• [PROBLEM REQUIREMENTS] The listing below holds a line with "Vote (334, 427)" and a later line with "[Waze Suggestion Box] (864, 120)". Write out those two lines and every line between them, exactly, and nothing else.

• [SUPPLIED ENTRIES]
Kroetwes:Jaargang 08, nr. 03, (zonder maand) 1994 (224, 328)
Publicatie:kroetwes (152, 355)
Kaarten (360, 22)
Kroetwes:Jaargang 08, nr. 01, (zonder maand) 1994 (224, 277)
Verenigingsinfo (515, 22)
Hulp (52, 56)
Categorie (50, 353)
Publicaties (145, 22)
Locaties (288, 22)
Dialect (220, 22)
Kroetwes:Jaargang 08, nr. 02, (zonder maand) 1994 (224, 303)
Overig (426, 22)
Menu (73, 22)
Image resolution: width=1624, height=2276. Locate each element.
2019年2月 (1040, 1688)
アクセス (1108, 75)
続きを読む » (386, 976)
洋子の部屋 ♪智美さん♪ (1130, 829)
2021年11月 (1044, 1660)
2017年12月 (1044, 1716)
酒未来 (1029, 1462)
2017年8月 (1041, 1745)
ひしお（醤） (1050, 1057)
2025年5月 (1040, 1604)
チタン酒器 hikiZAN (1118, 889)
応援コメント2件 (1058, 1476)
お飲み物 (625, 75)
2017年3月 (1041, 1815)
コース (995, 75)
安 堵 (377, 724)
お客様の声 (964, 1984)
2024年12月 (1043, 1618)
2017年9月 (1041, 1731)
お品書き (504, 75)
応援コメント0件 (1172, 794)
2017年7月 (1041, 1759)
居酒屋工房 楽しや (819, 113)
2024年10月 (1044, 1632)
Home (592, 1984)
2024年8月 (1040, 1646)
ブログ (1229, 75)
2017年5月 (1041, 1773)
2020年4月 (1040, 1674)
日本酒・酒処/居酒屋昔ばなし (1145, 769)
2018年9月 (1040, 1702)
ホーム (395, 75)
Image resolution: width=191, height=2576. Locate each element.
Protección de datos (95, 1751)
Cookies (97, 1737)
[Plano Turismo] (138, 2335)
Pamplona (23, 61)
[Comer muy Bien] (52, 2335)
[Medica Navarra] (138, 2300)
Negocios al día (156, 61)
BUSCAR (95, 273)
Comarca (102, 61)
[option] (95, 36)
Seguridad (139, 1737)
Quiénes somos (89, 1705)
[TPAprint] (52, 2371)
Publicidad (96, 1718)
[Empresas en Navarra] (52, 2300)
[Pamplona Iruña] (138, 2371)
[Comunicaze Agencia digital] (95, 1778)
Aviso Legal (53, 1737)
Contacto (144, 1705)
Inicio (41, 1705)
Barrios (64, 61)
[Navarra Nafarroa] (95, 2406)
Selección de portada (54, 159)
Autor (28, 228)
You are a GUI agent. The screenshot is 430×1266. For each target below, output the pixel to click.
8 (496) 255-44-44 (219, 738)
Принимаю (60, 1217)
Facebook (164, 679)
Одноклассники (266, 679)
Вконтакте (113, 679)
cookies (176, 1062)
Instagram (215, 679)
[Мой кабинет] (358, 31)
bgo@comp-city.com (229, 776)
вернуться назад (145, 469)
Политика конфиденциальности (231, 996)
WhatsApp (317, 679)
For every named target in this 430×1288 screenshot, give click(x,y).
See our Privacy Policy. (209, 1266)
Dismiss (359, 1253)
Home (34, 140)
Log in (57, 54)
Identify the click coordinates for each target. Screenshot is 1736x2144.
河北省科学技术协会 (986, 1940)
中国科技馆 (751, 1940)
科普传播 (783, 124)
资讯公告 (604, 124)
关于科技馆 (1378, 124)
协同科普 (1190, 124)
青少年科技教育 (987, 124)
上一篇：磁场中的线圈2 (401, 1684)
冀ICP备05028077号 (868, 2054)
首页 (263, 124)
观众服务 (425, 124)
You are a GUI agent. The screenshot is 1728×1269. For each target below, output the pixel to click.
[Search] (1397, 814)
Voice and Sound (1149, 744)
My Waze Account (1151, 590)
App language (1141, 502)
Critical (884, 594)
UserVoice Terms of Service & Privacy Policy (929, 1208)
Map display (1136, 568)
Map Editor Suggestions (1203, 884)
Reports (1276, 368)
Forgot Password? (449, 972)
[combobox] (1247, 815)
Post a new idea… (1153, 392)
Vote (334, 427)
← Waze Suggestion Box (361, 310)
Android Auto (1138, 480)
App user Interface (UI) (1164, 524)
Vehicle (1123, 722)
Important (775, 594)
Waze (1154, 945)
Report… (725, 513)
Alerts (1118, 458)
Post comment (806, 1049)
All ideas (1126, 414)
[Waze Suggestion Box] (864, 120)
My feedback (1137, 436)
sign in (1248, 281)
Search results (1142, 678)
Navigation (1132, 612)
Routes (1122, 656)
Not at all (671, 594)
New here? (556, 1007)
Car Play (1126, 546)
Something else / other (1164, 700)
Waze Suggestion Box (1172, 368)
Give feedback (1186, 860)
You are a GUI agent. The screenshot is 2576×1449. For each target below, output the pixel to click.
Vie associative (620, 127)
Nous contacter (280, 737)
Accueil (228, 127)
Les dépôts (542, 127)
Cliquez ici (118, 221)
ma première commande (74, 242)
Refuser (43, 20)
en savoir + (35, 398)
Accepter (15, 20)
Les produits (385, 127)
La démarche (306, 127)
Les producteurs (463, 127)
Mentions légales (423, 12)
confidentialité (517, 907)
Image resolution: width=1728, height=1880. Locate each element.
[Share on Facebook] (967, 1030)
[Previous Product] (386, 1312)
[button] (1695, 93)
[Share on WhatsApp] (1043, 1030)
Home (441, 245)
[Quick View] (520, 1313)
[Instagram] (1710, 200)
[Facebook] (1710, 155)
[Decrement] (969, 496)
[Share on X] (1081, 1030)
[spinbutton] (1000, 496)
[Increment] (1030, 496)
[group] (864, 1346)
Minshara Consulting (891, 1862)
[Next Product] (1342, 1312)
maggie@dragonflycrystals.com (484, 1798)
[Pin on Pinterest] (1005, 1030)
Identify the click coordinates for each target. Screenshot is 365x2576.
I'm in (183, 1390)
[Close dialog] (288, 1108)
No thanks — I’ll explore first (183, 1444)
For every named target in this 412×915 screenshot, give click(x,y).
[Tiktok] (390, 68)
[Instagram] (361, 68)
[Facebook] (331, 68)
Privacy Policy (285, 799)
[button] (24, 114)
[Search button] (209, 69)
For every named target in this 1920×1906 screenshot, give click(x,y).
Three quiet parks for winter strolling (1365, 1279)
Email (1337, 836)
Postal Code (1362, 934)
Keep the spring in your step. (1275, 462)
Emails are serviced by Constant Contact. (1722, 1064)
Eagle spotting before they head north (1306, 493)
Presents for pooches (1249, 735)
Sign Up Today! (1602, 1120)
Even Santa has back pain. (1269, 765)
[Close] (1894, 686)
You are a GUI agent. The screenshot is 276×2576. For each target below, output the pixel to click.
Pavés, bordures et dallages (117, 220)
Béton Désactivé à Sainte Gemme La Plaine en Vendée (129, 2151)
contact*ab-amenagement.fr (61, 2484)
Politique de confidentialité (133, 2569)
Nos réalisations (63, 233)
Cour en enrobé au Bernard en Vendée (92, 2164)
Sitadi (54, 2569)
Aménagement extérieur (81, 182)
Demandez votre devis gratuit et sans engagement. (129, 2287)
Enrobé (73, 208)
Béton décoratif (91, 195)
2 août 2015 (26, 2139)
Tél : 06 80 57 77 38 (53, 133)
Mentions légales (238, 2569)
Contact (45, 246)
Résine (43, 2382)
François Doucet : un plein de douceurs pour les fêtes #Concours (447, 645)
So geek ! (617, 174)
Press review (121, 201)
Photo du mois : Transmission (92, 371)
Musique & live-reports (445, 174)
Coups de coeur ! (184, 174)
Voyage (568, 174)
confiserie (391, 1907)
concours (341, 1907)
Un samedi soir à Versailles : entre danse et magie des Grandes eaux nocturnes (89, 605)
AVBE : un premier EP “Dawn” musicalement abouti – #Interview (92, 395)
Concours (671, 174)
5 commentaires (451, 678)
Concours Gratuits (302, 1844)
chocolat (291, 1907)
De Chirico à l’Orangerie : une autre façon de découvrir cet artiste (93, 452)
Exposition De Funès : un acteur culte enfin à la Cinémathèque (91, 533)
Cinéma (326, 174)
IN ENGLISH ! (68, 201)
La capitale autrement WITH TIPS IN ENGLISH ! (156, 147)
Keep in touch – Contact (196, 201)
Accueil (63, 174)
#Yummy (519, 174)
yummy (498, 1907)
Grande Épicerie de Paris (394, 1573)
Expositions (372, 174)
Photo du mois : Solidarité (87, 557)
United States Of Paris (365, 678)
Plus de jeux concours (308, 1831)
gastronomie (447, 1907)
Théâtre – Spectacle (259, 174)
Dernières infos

• [SOLUTION TO THIS TASK]
Vote (334, 427)
← Waze Suggestion Box (361, 310)
Android Auto (1138, 480)
App user Interface (UI) (1164, 524)
Vehicle (1123, 722)
Important (775, 594)
Waze (1154, 945)
Report… (725, 513)
Alerts (1118, 458)
Post comment (806, 1049)
All ideas (1126, 414)
[Waze Suggestion Box] (864, 120)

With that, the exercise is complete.